Is PMS God's way of saying, "You have to stay fat, girl?" I can stick to diet and exercise the rest of the month, but damn when PMS hits, it's like I have to eat everything in sight, the more fat and calories, the better. Ugh! I feel like a 16 year old boy with an endless pit of a stomach. i want pizza, burgers, wings, ice cream.

Knoxville bar scene

I went out to a bar last night, for the first time in a hundred years and I have to tell you that there are some damn ugly people in Knoxville. But the good news is they are hooking up with some other damn ugly people so it all works out.
Also, for the wine lovers among us, there is a new winery in the Old City called Blue Slip. Anybody want to go for wine tasting?

Saturday, June 26, 2010

negative nelly

Sorry about that last blog. It was pretty negative. I vowed to be more positive this year. So what if I get rejection letters?! I'm going to write anyway, I have since I was a child and most likely always will.

Friday, June 25, 2010

Goals

Have I created an unrealistic goal for myself. I want to have my novel written, edited, and out to possible publishers by the time I turn 40, that is September 2011. Is that possible? Also, is there really a point? Shouldn't I be making goals for myself that I can achieve. I mean maybe I can get it finished and out by then, but can I handle the rejection letters or worse no answer at all? I am way too old for this crap. I should know better, shouldn't I?

Wednesday, June 23, 2010

hot kitties

My husband let the cats out on the back porch today. It's screened in and allows them to watch the birds without them getting into too much trouble. I went to lunch and came back 2 hours later and two of my cats were in the driveway. Somehow they had slipped through the door.
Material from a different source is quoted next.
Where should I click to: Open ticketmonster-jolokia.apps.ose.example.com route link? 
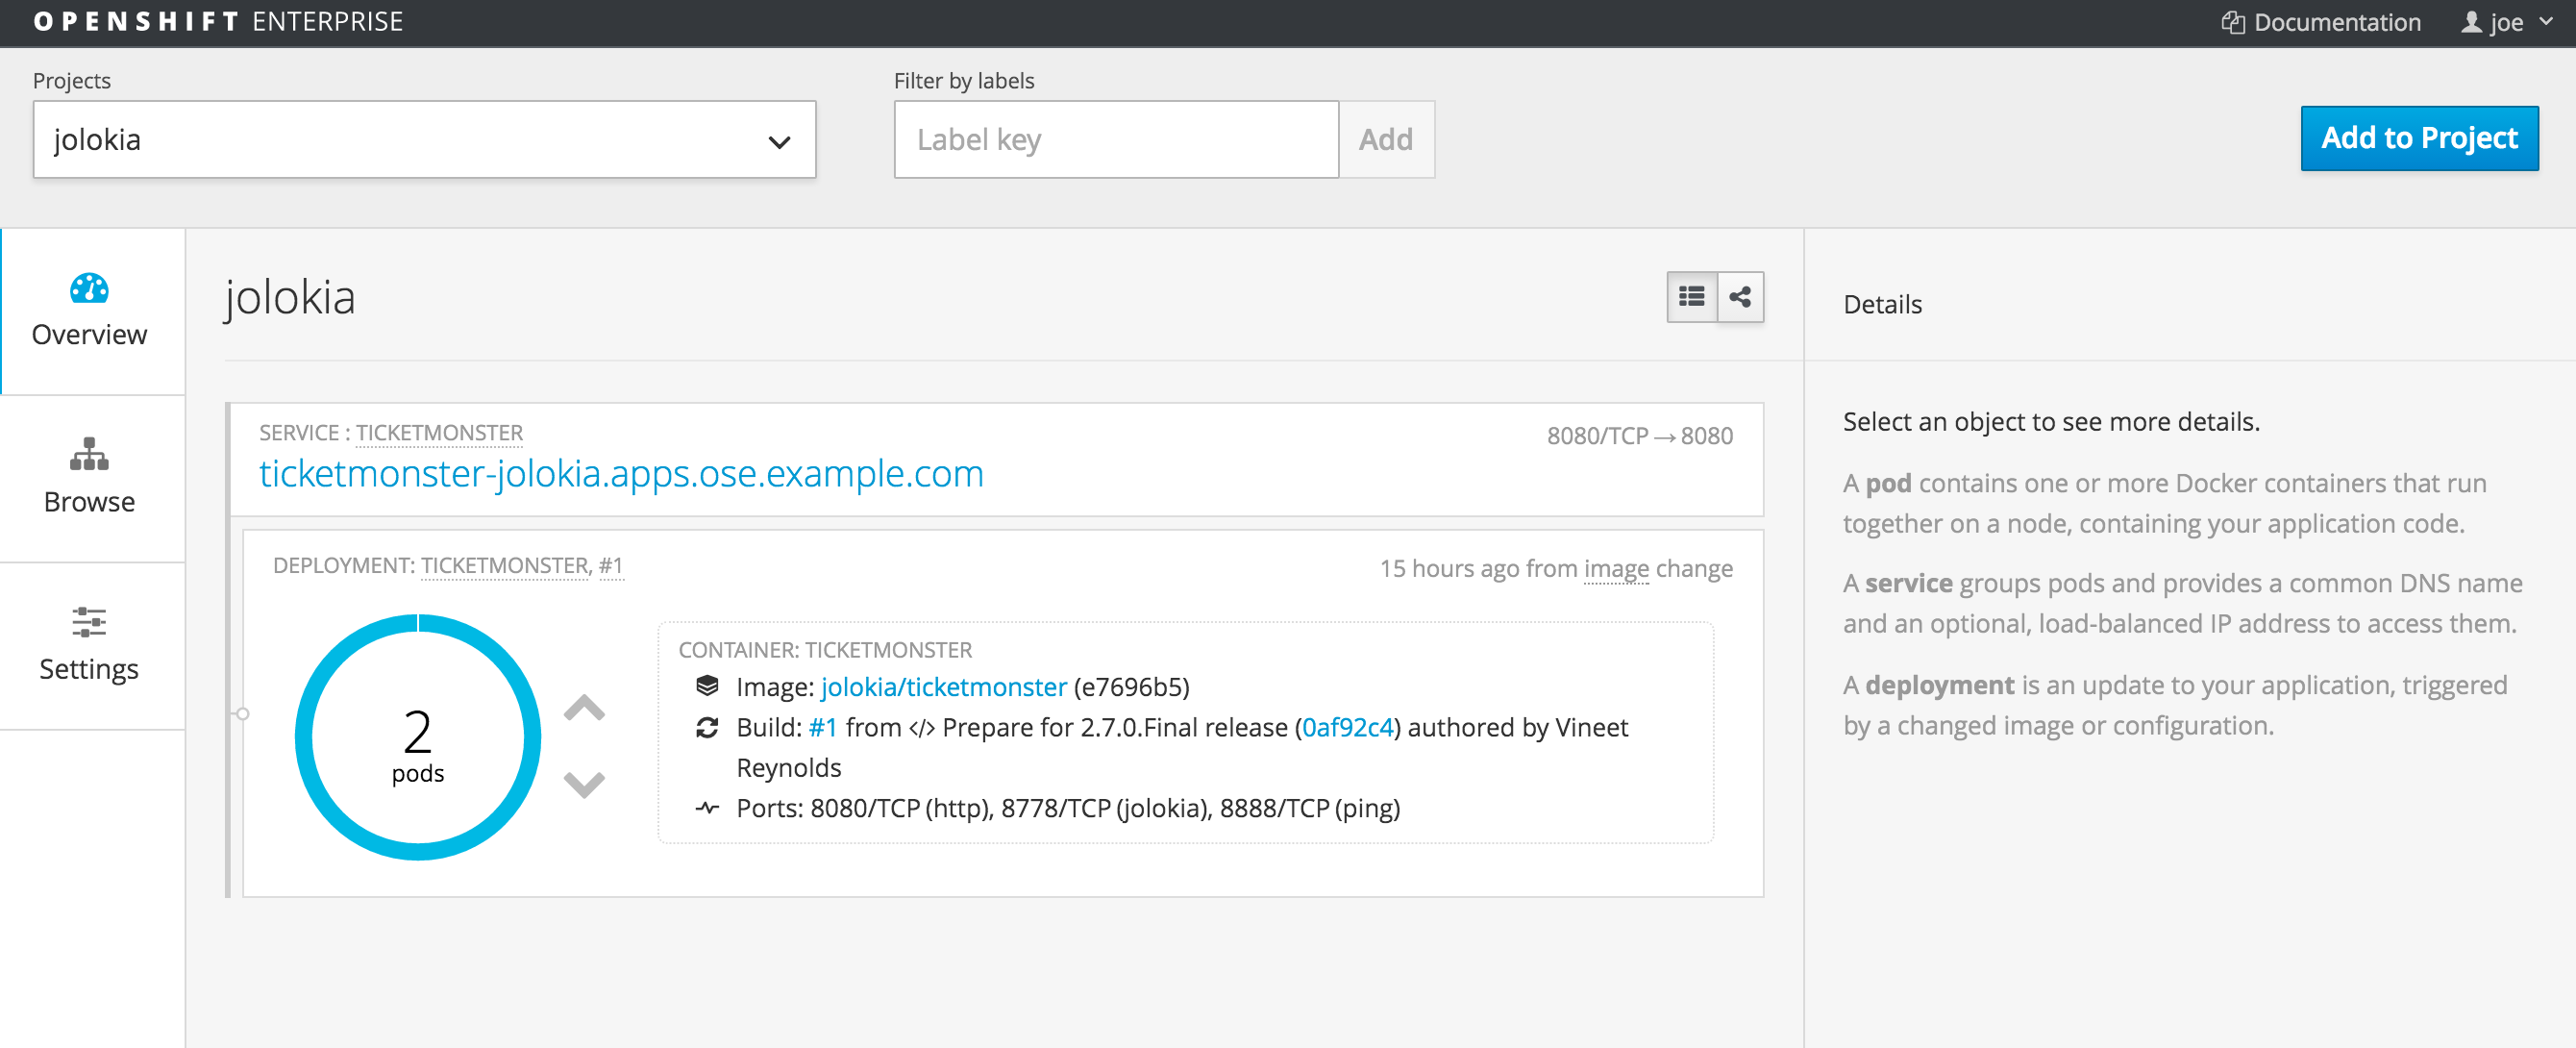[x=621, y=473]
They were both panting madly, but had no desire to come inside. One was easy to catch and came along willingly, the other had to be chased around. I'm sure my neighbors found it entertaining, watching me climb under the car, under the porch and run around the house. Finally caught the boy and he hissed at me, cussing up a storm all the way into the house. I was worried that they might be severly dehydrated, but they were fine and are now napping. 95 degrees outside makes anybody want to sleep.